Article ID Journal Published Year Pages File Type
890591 Personality and Individual Differences 2013 5 Pages PDF
Abstract

•Disgust sensitivity was associated with anxious responding to health-related BATs.•Disgust sensitivity was associated with avoidant responding to health-related BATs.•The associations remained after controlling for other risk factors.•Health-related avoidance was better predicted by contamination disgust sensitivity.

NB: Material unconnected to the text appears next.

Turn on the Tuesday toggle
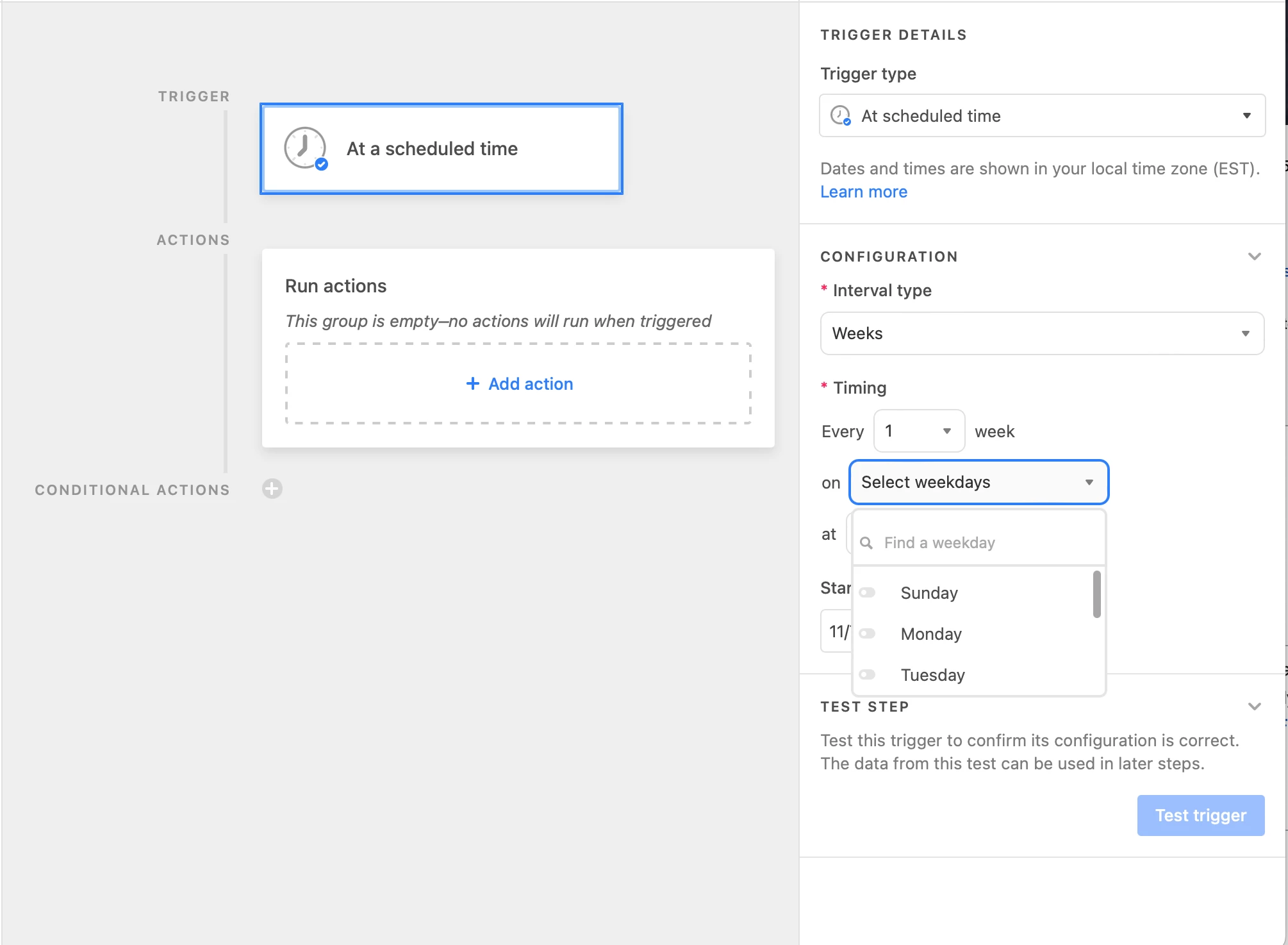The height and width of the screenshot is (945, 1288). (x=868, y=674)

This present study examined the specificity of disgust sensitivity in predicting health-related anxiety and behavioral avoidance. Participants (n = 60) completed self-report measures of disgust sensitivity, health anxiety, anxiety, and depression. They then completed three randomly presented health-related behavioral avoidance tasks (BATs) that consisted of potential exposure to the common cold, the flu, and mononucleosis. Results indicated that disgust sensitivity was significantly associated with anxious and avoidant responding to the health-related BATs. This association also remained largely intact after controlling for gender, anxiety, depression, and health anxiety. These findings indicate that disgust sensitivity has a specific and robust association with health-related anxiety and avoidance commonly observed among those with excessive health anxiety and obsessive compulsive disorder. The unique role of disgust sensitivity in relation to health anxiety is discussed in the context of a disease-avoidance model.